** Opening Dataset excerpts block **

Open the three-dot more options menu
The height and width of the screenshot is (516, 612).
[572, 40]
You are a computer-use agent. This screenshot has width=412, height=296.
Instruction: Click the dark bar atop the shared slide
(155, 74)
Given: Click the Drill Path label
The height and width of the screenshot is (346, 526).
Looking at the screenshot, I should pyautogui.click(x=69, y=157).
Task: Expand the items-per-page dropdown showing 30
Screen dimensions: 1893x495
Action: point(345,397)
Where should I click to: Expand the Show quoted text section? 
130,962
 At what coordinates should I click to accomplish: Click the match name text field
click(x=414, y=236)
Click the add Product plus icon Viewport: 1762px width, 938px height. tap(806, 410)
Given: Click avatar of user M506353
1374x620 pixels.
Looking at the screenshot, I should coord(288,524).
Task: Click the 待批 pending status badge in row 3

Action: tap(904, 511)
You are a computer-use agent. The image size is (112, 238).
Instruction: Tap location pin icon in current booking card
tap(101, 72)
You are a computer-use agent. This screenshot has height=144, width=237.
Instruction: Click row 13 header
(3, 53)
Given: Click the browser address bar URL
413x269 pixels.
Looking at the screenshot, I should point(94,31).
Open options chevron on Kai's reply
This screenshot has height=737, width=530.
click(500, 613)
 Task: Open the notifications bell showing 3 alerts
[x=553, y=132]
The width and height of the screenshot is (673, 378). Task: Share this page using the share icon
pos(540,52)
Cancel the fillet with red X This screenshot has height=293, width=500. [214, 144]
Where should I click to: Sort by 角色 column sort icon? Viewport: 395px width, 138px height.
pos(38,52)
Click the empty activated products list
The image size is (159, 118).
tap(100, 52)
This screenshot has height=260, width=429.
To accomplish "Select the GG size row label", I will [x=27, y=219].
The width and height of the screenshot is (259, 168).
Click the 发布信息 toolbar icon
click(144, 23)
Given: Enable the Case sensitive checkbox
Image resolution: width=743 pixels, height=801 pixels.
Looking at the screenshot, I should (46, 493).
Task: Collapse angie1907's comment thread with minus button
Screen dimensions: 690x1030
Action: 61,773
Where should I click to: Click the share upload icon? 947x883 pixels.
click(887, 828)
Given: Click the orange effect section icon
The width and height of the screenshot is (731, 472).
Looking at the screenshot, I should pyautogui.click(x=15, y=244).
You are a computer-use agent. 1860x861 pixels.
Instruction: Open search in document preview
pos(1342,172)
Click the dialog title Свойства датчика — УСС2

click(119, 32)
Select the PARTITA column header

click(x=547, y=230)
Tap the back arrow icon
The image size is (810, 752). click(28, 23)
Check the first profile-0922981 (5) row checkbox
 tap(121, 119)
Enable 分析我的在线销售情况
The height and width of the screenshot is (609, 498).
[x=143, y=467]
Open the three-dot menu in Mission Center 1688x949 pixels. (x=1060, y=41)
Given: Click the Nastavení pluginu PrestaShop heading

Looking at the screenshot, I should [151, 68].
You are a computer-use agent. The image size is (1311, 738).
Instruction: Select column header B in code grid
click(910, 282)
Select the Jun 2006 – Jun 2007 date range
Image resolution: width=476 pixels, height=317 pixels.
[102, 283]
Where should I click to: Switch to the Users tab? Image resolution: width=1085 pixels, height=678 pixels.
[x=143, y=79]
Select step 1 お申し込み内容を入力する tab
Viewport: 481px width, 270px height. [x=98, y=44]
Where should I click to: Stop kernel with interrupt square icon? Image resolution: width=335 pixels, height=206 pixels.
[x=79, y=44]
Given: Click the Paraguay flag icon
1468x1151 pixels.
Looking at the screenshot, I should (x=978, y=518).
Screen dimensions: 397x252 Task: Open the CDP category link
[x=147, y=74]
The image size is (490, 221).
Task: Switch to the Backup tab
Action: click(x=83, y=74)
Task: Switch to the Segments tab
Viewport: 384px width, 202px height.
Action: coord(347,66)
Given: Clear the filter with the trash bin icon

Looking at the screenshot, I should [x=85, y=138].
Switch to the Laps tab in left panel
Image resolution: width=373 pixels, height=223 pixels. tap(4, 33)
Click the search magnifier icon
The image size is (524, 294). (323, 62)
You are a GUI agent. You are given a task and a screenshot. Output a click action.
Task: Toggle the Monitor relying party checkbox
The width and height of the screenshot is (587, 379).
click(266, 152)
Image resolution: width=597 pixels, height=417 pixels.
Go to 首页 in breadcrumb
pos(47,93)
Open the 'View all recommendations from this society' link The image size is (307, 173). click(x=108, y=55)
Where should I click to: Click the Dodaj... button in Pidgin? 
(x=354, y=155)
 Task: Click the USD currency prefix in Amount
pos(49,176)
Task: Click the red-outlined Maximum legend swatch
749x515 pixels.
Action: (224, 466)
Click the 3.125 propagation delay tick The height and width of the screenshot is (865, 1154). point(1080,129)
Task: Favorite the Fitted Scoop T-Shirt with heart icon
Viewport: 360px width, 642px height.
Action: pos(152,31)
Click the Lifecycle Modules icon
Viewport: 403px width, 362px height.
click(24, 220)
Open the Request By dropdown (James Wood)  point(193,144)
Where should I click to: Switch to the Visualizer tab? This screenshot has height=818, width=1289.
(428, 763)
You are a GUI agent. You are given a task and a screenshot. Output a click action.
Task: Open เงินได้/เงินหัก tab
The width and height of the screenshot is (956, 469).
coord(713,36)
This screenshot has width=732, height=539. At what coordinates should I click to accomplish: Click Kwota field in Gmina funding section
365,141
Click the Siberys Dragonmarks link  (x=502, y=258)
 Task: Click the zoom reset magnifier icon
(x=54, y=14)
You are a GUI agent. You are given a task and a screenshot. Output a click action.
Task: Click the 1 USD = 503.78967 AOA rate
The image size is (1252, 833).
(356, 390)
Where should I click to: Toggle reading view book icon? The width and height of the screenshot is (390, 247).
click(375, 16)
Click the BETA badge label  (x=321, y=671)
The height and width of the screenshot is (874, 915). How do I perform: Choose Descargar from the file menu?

** Closing Dataset excerpts block **

▸ **What to produce**: From the records above, report the number of lines that hold the string "dropdown" and add nothing.

▸ **Exercise answer**: 2